# 001: Claim Extraction with Operation Graphs

Demonstrates sequential coordination using Operation Graphs to orchestrate ReaderTool workflows for academic claim extraction.

## What You'll Learn

1. **Sequential Coordination**: Building context step-by-step through dependent operations
2. **ReaderTool Integration**: Document chunking and progressive reading strategies
3. **Structured Extraction**: Using Pydantic models for reliable claim extraction
4. **Custom Operations**: How to register and use custom workflow patterns

## Use Case: Extracting Claims from Academic Papers

We'll extract verifiable claims from an arxiv paper (Mamba: Linear-Time Sequence Modeling) by:
- Opening the document with ReaderTool
- Progressive analysis of document structure
- Extracting specific claims with structured output

In [None]:
# Setup and imports
from pathlib import Path
from typing import Literal

# ReaderTool from lionagi
from lionagi.tools.types import ReaderTool
from pydantic import BaseModel, Field

from lionpride import Builder, Session
from lionpride.operations import (
    GenerateParams,
)
from lionpride.services.types import iModel

# Target document - Mamba paper from arxiv
here = Path().cwd()
document_path = here / "data" / "mamba_paper.pdf"

print("Environment setup complete")
print(f"Target: {document_path.name}")
print("Goal: Extract verifiable claims using coordinated operations")

In [None]:
# Data models for structured responses


class Claim(BaseModel):
    """A single verifiable claim from the document."""

    claim: str = Field(..., description="The specific claim text")
    type: Literal["citation", "performance", "technical", "theoretical", "other"] = Field(
        ..., description="Category of claim"
    )
    location: str = Field(..., description="Section/page reference")
    verifiability: Literal["high", "medium", "low"] = Field(
        ..., description="How easily this claim can be verified"
    )
    search_strategy: str = Field(..., description="How to verify this claim")
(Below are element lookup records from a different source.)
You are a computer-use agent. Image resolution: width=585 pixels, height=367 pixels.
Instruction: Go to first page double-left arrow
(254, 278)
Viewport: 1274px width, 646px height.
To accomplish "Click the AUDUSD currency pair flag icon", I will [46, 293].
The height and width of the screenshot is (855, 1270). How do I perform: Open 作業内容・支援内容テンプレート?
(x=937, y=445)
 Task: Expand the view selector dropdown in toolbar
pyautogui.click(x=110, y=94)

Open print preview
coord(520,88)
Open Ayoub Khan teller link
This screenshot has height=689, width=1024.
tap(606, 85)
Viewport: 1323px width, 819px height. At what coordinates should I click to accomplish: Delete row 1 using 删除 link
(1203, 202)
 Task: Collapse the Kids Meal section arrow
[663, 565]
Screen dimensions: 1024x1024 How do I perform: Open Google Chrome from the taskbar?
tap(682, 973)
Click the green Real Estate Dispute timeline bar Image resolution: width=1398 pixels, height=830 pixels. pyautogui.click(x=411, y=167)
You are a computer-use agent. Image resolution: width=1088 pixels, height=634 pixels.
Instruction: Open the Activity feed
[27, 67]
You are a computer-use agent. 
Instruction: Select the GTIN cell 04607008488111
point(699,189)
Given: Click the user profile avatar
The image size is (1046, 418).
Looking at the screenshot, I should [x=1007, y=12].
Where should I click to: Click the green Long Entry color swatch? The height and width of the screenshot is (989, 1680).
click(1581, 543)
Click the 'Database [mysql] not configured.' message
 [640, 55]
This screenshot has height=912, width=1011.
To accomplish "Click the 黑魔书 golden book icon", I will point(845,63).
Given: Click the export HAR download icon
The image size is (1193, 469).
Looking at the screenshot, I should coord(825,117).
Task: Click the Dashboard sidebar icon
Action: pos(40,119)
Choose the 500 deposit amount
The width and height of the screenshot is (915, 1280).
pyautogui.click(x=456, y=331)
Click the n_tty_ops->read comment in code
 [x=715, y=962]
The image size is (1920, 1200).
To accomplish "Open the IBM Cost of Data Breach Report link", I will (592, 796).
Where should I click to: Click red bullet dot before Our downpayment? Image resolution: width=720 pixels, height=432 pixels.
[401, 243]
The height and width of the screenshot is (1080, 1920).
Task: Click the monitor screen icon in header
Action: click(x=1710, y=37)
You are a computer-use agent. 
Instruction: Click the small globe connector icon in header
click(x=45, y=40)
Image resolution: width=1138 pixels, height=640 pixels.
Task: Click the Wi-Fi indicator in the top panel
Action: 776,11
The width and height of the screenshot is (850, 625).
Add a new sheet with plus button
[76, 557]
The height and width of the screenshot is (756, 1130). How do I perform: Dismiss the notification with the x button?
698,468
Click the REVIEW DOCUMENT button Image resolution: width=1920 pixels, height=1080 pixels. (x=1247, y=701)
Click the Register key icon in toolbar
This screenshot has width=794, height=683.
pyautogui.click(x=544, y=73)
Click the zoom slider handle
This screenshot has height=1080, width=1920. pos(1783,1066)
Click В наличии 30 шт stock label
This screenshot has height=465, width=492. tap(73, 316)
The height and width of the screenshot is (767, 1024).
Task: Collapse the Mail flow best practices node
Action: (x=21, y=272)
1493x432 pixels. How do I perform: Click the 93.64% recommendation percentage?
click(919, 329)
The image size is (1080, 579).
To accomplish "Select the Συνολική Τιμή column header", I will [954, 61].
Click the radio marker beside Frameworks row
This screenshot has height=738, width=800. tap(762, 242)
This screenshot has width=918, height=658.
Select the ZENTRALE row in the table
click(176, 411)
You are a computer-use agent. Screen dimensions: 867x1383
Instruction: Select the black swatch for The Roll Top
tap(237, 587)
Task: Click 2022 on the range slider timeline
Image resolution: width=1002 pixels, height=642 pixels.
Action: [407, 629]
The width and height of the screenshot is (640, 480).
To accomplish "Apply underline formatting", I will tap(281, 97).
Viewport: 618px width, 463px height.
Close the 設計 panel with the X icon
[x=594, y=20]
class ClaimExtraction(BaseModel):
    """Collection of extracted claims."""

    claims: list[Claim] = Field(default_factory=list)


class DocumentOutline(BaseModel):
    """Document structure analysis."""

    title: str = Field(..., description="Document title")
    sections: list[str] = Field(default_factory=list, description="Main sections")
    key_topics: list[str] = Field(default_factory=list, description="Key topics covered")
    claim_density_sections: list[str] = Field(
        default_factory=list, description="Sections likely to contain verifiable claims"
    )


print("Data models defined")

In [None]:
# Initialize session with model and ReaderTool

# Create model
model = iModel(
    provider="openai",
    model="gpt-4o-mini",
    name="gpt4o-mini",
)

# Create session with default branch that has access to the model
session = Session(
    default_generate_model=model,
    default_branch="main",
)

# Initialize ReaderTool
reader = ReaderTool()

print(f"Session: {session}")
print(f"Default branch: {session.default_branch}")
print(f"Operations: {session.operations.list_names()}")

## Pattern 1: Direct Operations via Session.conduct()

The simplest way to run operations - directly through the session.

In [None]:
# Step 1: Open document with ReaderTool
doc_info = reader.handle_request({"action": "open", "path_or_url": str(document_path)})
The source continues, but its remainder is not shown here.